When a function is represented algebraically, it means translating a verbal description into a mathematical equation. This is usually the first step in understanding how a function behaves. Let's consider the given problem, where you start by dividing the input, denoted as \(x\), by 3. Mathematically, this operation is expressed as \(\frac{x}{3}\). After performing this division, you then add \(\frac{2}{3}\) to the result. By putting all these pieces together, the algebraic expression for the function \(f(x)\) becomes \(f(x) = \frac{x}{3} + \frac{2}{3}\). This formula succinctly encapsulates the process described in words and allows for easy manipulation and analysis of the function.

The numerical representation of a function involves evaluating the function for various input values. This step helps us observe specific outputs and understand how the function behaves at given points. For example, using the function \(f(x) = \frac{x}{3} + \frac{2}{3}\), we can compute:

• \(f(0) = \frac{0}{3} + \frac{2}{3} = \frac{2}{3}\)
• \(f(3) = \frac{3}{3} + \frac{2}{3} = \frac{5}{3}\)
• \(f(6) = \frac{6}{3} + \frac{2}{3} = \frac{8}{3}\)

By listing these calculations, you create a series of input-output pairs that can be organized into a table. This table provides a clear and friendly view of how the function calculates and maps input values to outputs, which is vital for deeper analysis and understanding.

Graphical representation transforms the algebraic equation and numerical data into a visual format.

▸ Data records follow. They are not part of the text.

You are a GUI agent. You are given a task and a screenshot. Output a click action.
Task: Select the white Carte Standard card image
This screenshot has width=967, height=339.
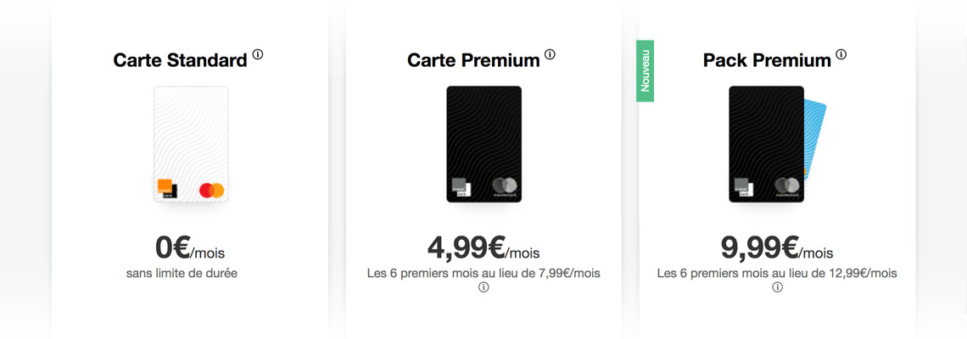191,144
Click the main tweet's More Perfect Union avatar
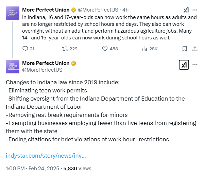204x176 pixels. pos(13,67)
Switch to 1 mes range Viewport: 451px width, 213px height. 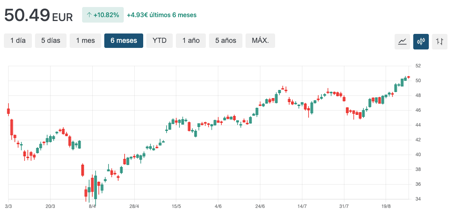(85, 40)
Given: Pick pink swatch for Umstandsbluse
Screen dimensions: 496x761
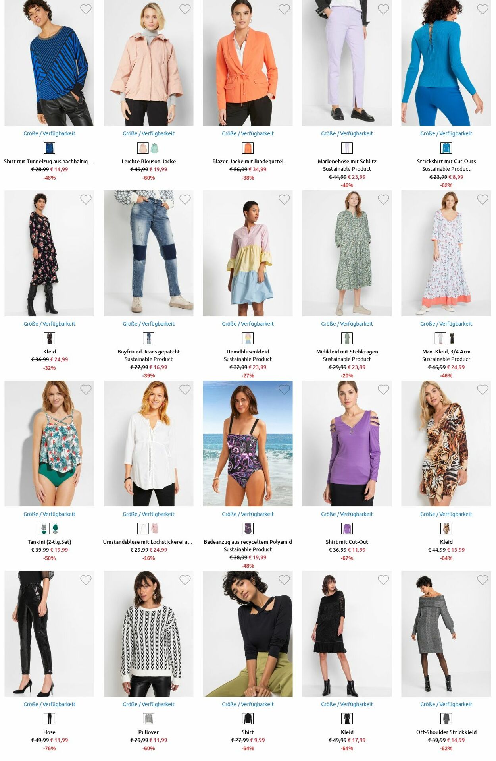Looking at the screenshot, I should tap(155, 529).
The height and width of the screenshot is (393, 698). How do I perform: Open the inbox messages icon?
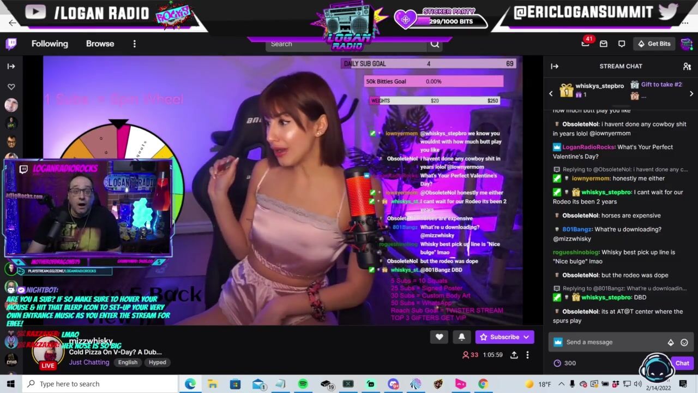(603, 44)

Visuals are incredibly helpful for understanding the overall trends and behaviors of a function. For our function \(f(x) = \frac{x}{3} + \frac{2}{3}\), you plot the points obtained from the numerical representation such as:

• (0, \(\frac{2}{3}\))
• (3, \(\frac{5}{3}\))
• (6, \(\frac{8}{3}\))

Once these points are plotted on a graph, draw a line through them. Notice that because the function is linear, this line will follow a straight path with a constant slope of \(\frac{1}{3}\). This slope reflects the rate of change within the function. The graphical method not only shows these individual points but also highlights the continuous nature of the function, providing a comprehensive easy-to-grasp depiction of its behavior.

A linear function is defined by its constant rate of change, which makes it appear as a straight line when graphed. In our function, \(f(x) = \frac{x}{3} + \frac{2}{3}\), we can clearly see this linearity through its components:

• The slope \(\frac{1}{3}\) indicates how much the function's value will increase for every unit increase in \(x\).
• The y-intercept \(\frac{2}{3}\) is the point where the line crosses the y-axis, giving a starting value of the function when \(x = 0\).

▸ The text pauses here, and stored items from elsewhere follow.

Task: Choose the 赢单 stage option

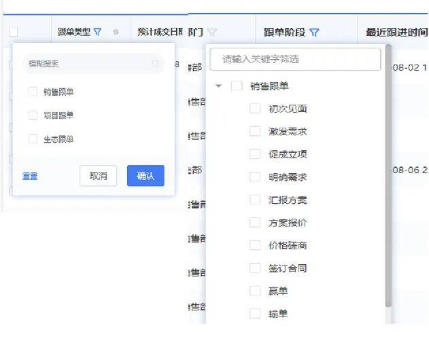Action: pyautogui.click(x=255, y=291)
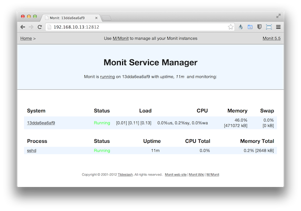The height and width of the screenshot is (211, 301).
Task: Open the sshd process details
Action: tap(32, 151)
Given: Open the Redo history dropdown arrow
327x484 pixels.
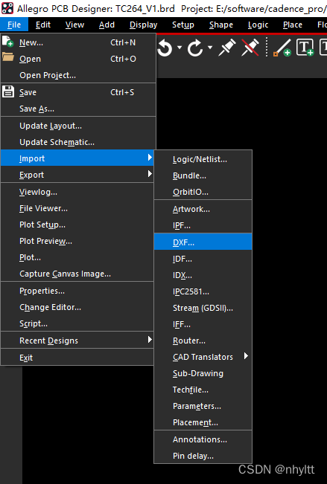Looking at the screenshot, I should (210, 48).
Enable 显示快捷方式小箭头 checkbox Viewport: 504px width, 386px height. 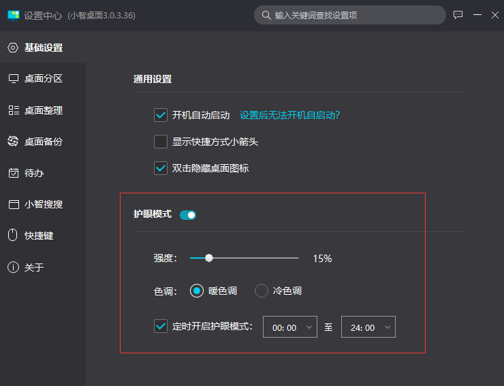pos(161,142)

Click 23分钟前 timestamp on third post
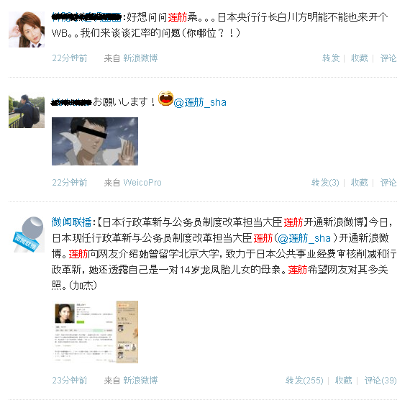pos(70,381)
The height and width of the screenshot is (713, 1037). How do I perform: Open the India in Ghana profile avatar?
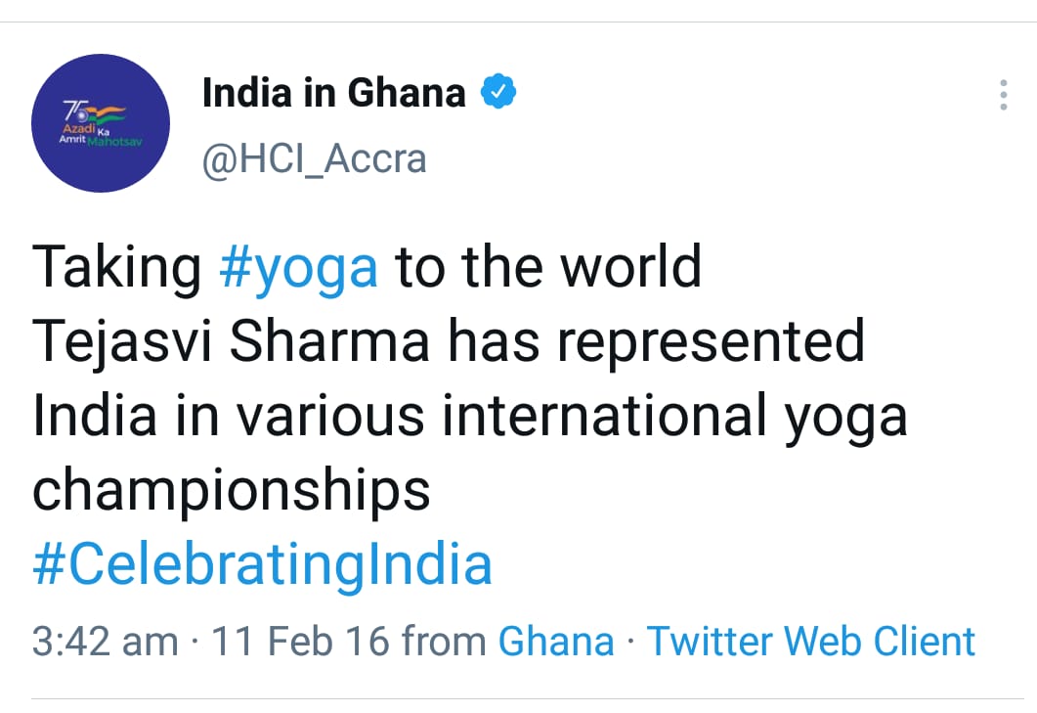coord(101,123)
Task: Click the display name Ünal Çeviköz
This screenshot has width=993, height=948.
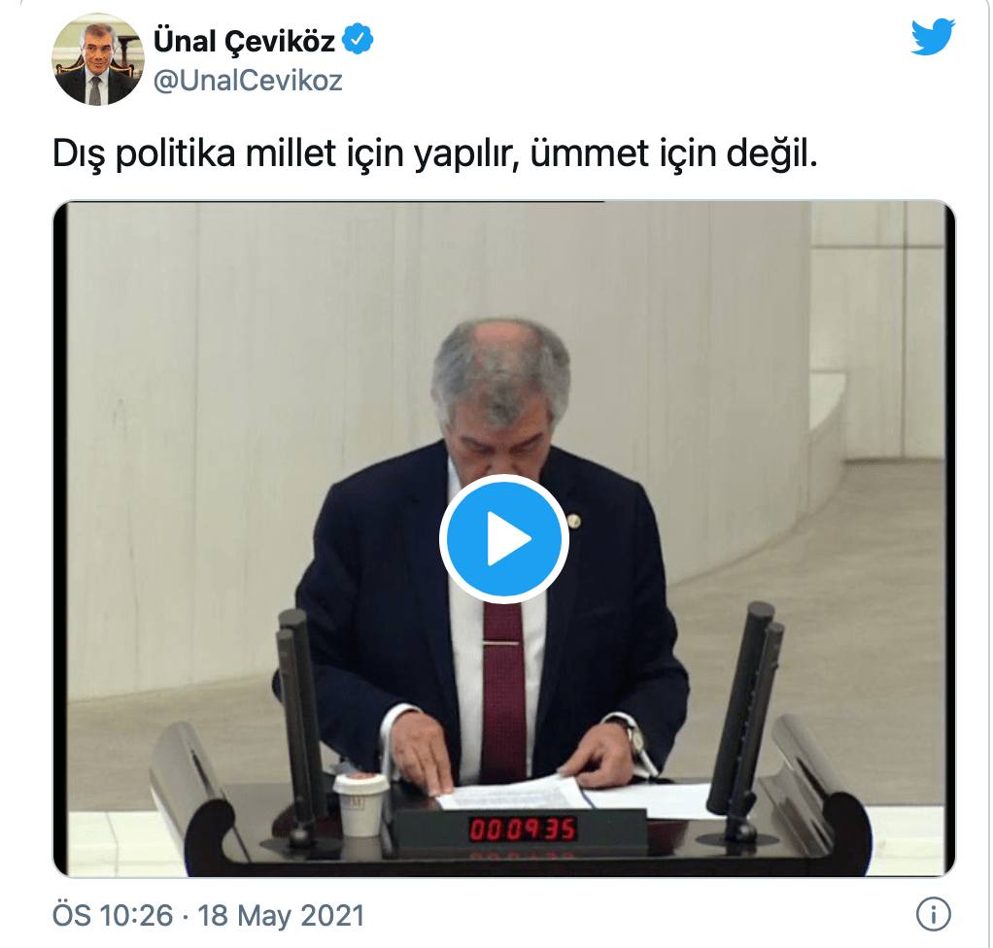Action: click(245, 41)
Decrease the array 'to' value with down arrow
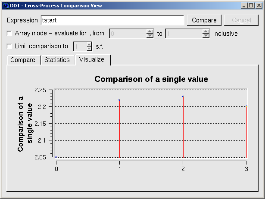The image size is (265, 199). [206, 36]
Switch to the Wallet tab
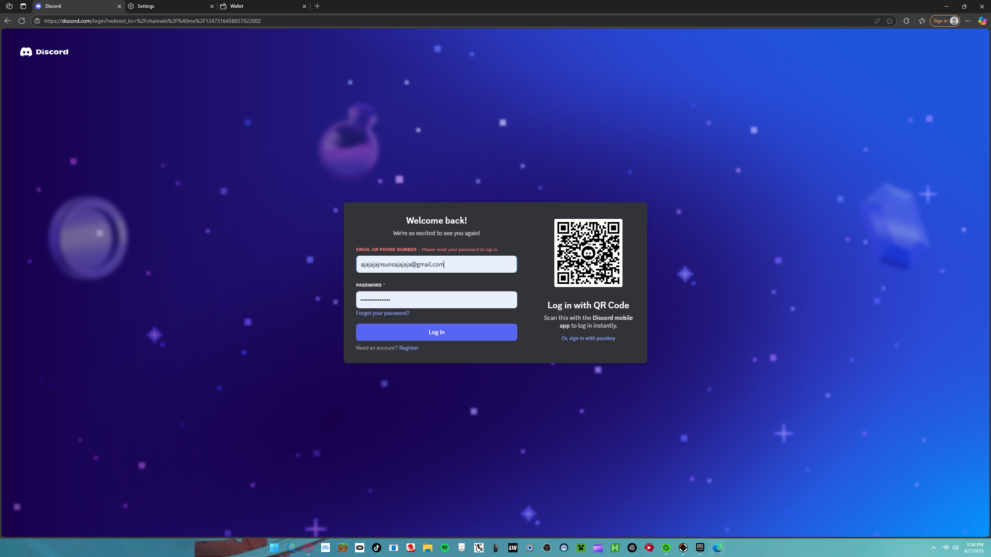Viewport: 991px width, 557px height. click(x=264, y=6)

Linear functions are foundational in algebra and help provide great insights into real-world situations with constant rates. Their straightforward nature makes them excellent for modeling simple relationships between variables.

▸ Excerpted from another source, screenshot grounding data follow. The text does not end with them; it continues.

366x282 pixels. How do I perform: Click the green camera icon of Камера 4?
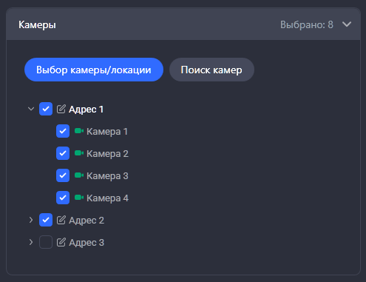click(x=79, y=198)
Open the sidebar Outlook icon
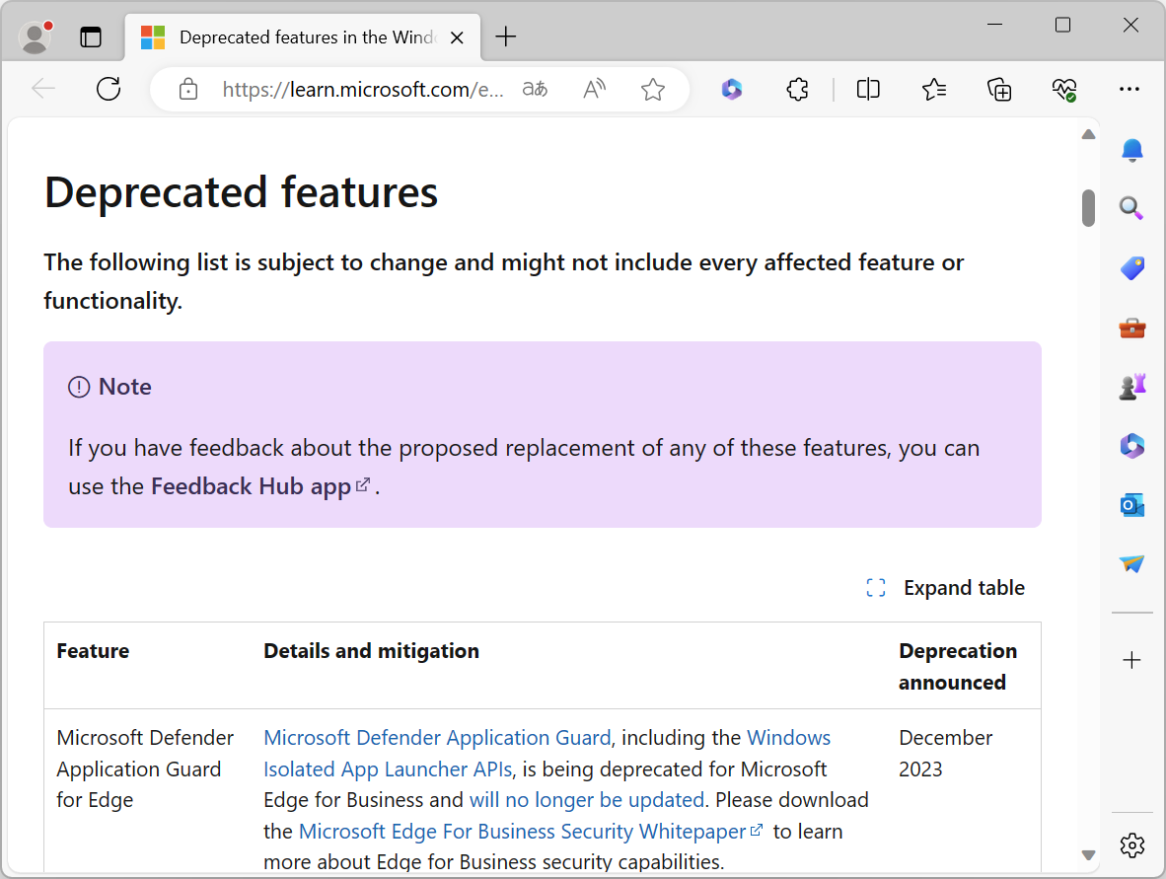The height and width of the screenshot is (879, 1166). (1132, 505)
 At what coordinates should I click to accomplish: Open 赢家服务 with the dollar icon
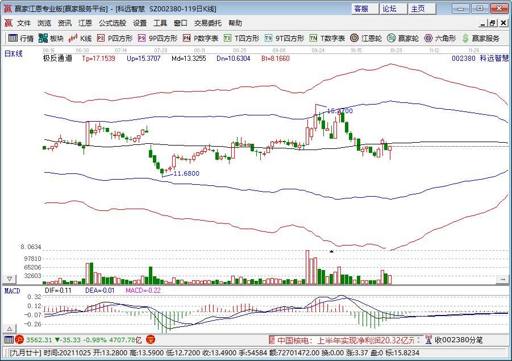click(481, 38)
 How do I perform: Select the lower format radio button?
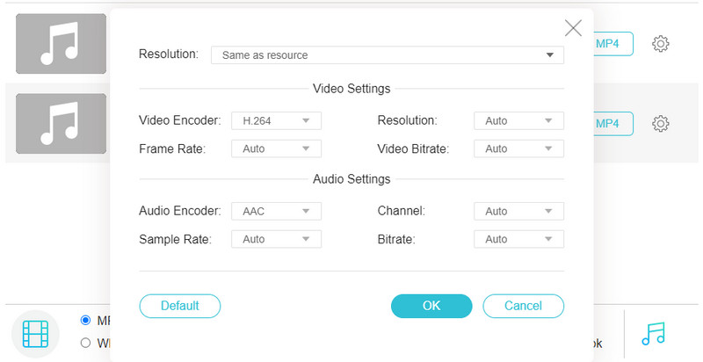tap(86, 344)
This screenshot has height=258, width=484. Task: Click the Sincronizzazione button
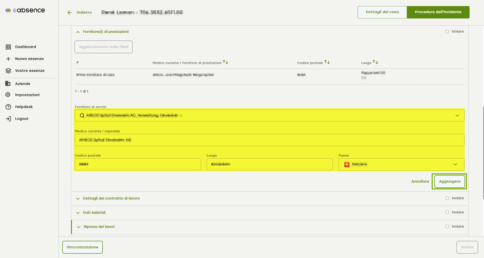click(x=83, y=247)
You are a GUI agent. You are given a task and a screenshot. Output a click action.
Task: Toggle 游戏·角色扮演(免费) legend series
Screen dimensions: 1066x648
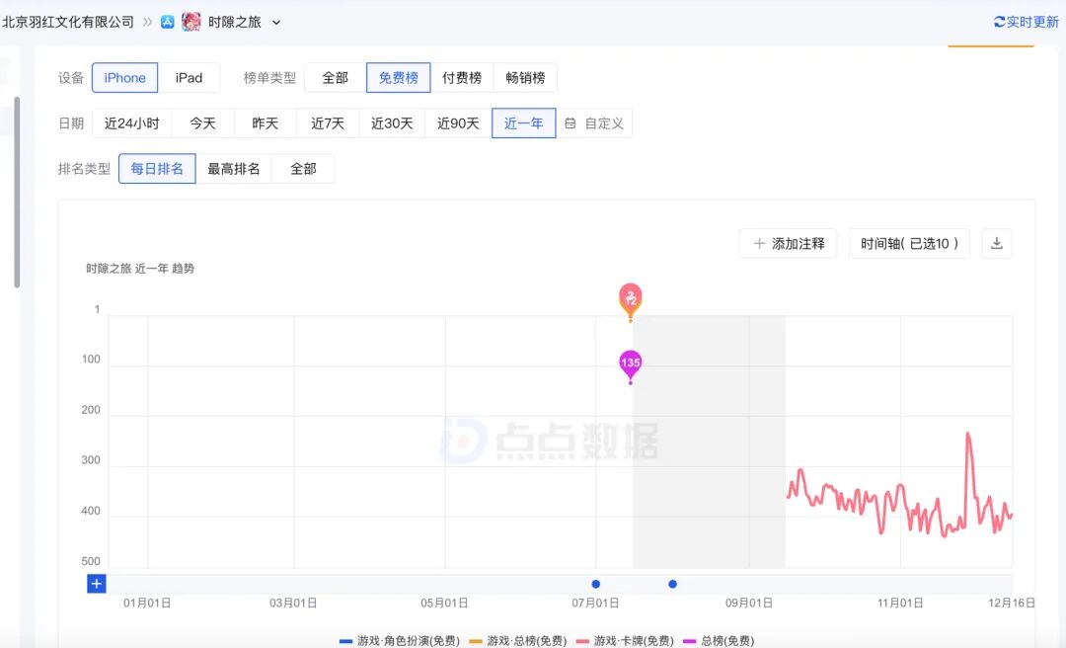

Algebra is the branch of mathematics dealing with symbols and the rules for manipulating those symbols. In context, algebra allows us to take a verbal description of a function and express it in an understandable and usable form like \(f(x) = \frac{x}{3} + \frac{2}{3}\). The power of algebra is its ability to give concrete form to abstract ideas, enabling detailed analysis through:

• The formulation and solution of equations, which is vital in interpreting situations theoretically described in words.
• The manipulation of expressions, paving the way for calculations and creating various representations like numerical and graphical forms.

Employing algebra in problems like these helps in transitioning from abstract descriptions to concrete, calculable models. This makes it invaluable in both educational settings and practical applications.